Task brief: Look through the lines below, find those with the word "Consiliul", and copy them.

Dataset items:
%%

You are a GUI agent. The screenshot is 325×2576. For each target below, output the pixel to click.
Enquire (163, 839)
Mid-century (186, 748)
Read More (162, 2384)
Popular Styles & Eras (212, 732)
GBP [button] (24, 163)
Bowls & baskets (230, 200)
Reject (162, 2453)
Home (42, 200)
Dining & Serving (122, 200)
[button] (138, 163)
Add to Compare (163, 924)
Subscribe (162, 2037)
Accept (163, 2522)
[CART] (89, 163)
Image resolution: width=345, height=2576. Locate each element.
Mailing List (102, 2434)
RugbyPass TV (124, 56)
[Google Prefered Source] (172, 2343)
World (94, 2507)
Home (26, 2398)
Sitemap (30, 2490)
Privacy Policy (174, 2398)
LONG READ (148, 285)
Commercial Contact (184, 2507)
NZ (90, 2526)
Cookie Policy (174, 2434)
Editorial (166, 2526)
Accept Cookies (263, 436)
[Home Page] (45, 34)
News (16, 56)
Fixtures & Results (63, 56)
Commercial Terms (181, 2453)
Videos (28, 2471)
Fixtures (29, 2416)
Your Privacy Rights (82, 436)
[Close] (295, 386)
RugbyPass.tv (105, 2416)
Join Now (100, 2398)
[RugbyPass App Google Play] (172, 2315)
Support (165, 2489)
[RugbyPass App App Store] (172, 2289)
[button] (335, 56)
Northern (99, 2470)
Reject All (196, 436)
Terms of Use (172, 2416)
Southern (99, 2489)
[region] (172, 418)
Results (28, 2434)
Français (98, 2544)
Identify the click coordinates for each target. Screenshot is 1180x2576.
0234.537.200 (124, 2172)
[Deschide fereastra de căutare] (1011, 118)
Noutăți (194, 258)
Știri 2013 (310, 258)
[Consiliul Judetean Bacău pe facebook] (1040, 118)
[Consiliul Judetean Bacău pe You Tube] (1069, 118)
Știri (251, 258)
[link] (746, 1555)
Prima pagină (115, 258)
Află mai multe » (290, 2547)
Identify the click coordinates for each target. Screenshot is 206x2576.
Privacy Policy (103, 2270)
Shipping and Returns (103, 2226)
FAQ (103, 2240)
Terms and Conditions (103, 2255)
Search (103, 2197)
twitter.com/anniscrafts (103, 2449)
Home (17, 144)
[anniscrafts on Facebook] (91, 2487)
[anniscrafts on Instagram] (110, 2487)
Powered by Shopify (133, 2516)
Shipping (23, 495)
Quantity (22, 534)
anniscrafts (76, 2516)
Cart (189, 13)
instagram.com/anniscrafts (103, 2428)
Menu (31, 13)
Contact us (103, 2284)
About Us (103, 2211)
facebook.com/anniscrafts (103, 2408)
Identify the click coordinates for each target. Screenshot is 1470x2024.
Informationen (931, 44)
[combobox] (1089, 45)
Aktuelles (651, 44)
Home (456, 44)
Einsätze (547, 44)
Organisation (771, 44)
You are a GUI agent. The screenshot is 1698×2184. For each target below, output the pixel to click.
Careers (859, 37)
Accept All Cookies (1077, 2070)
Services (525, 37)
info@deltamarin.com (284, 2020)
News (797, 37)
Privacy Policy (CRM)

%%

Response area:
[Consiliul Judetean Bacău pe facebook] (1040, 118)
[Consiliul Judetean Bacău pe You Tube] (1069, 118)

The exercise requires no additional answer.